The creative industries have the same social structure as any knowledge-based industry, he said. “It’s hard to develop because clusters depend on networks—and we already have it. Cluster-based economic development is a strategy that targets existing firms and requires a high level of social capital and interpersonal relationships,” he added, citing one such cluster of regional greenhouse growers that has proven successful. “We can do this with the creative cluster here in northwest Ohio,” he said. “Its impact is big and it’s going to get bigger. It can fill in as other industries move.”
In introductory remarks, Strickland echoed Toledo Mayor Carty Finkbeiner’s sentiment that even if the arts did not contribute economically, they are still to be valued for all they bring to cultural and civic life. “But the way the world is trending now,” she said, “we have to make the connection between the arts and the economy. Often overlooked and under-considered is the role they play in innovation,” she went on, describing arts as “the pollinator of ideas and innovation, even in science. We have to let the world know of their importance.”
Following Carroll’s presentation, Dick Anderson, chairman and CEO of The Andersons Inc., noted that the creative cluster could exert more influence on policy and economic planning in the region. He called for collaboration with other states that have made progress in this area, notably Maine and North Carolina. “Much can be learned from them,” he said.

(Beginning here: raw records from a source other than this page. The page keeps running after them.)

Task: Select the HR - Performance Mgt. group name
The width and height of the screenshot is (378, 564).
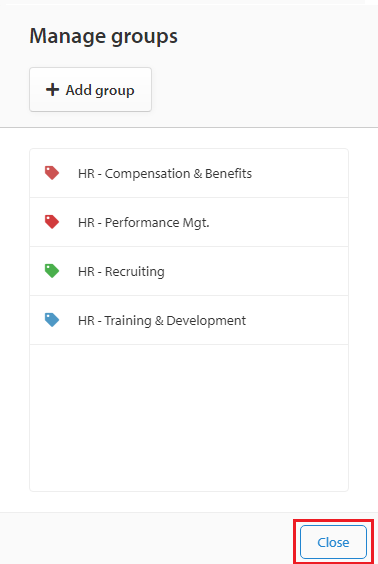Action: click(144, 222)
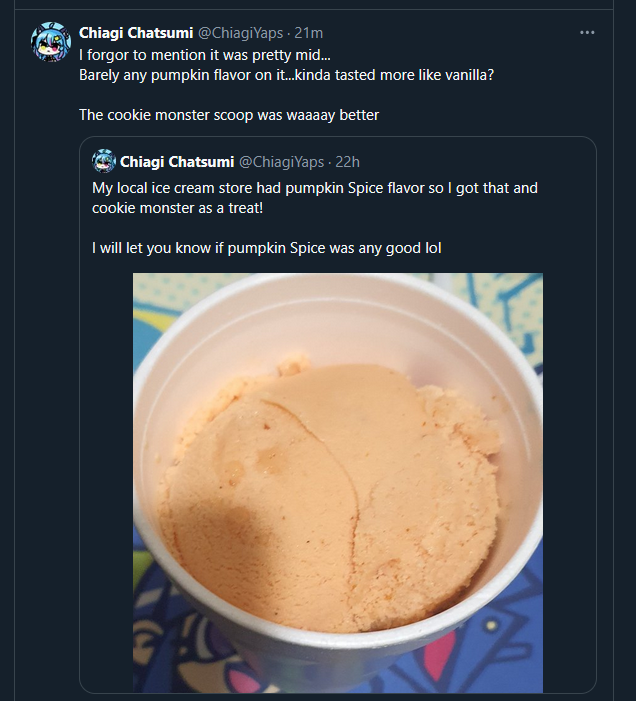Click Chiagi Chatsumi's name in the quoted tweet
The image size is (636, 701).
click(177, 161)
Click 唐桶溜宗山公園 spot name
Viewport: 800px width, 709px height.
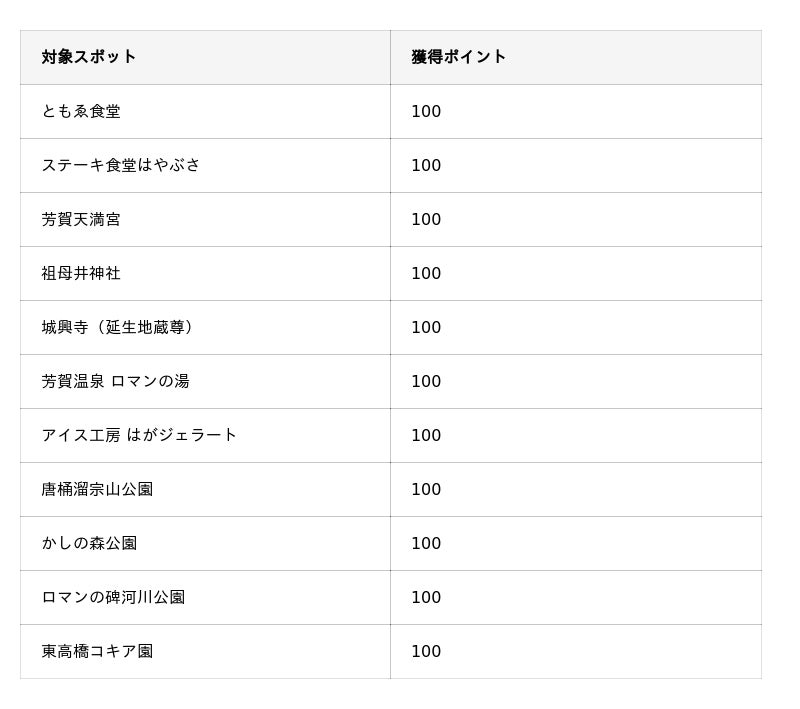[x=97, y=490]
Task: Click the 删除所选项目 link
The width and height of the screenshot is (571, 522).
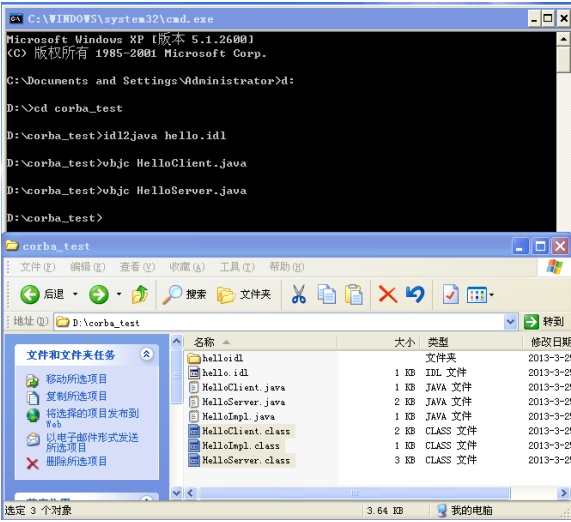Action: 76,462
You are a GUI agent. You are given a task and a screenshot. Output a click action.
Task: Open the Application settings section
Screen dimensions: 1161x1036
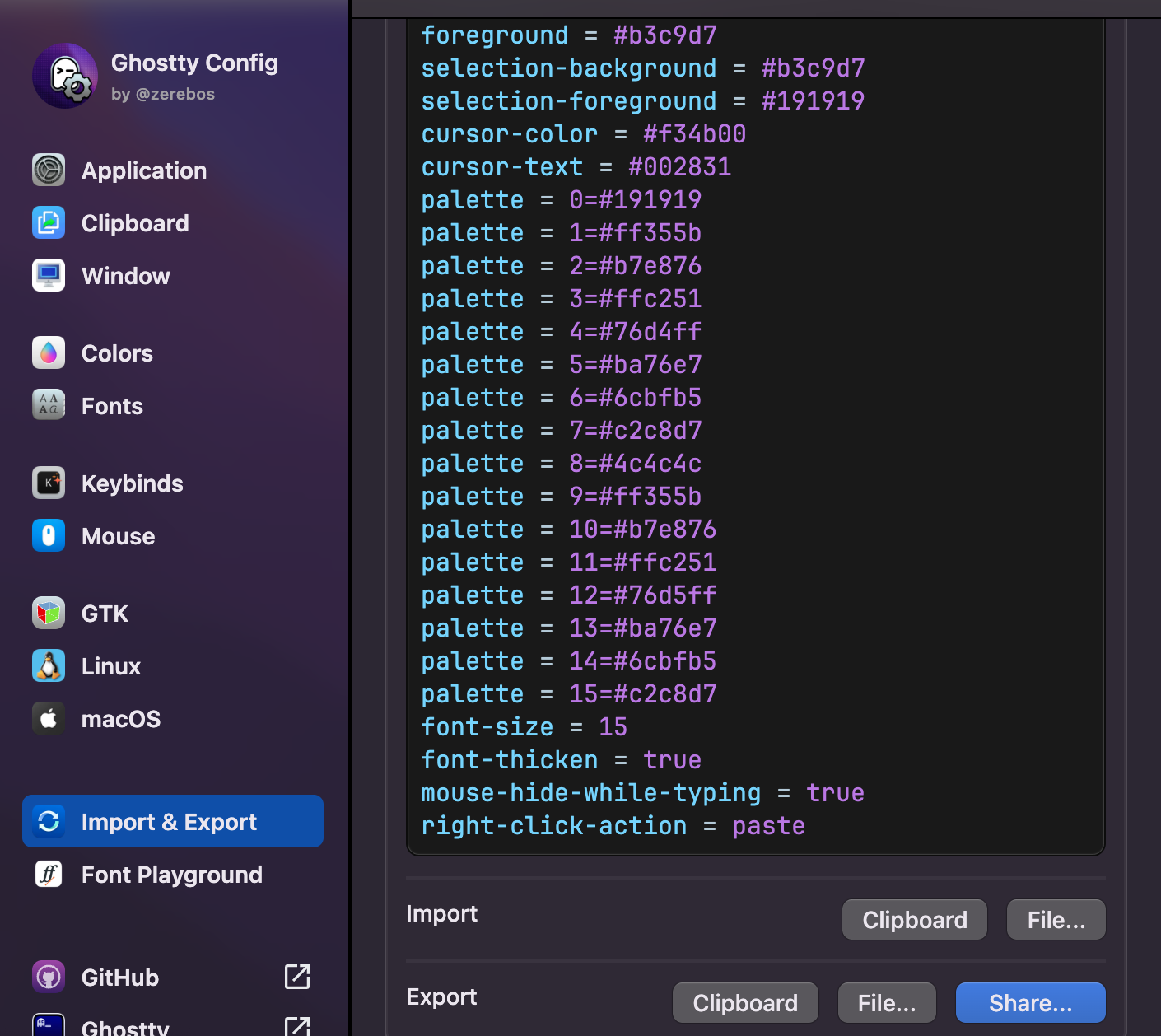tap(143, 170)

The study "shows northwest Ohio to be a dynamic center of art, design, culture and entertainment—in short, a creative hub in a creative state," said Dr. Katerina Rüedi Ray, director of the BGSU School of Art and a member of the NOoAX Advisory Board.
The exchange is a group of artists and arts educators, administrators and advocates who are dedicated to fostering the growth and development of northwest Ohio's arts community. Founded at BGSU in 2003, the group meets annually for discussions of the state of the arts in the region. Those discussions led to the Center for Regional Development for the economic impact study.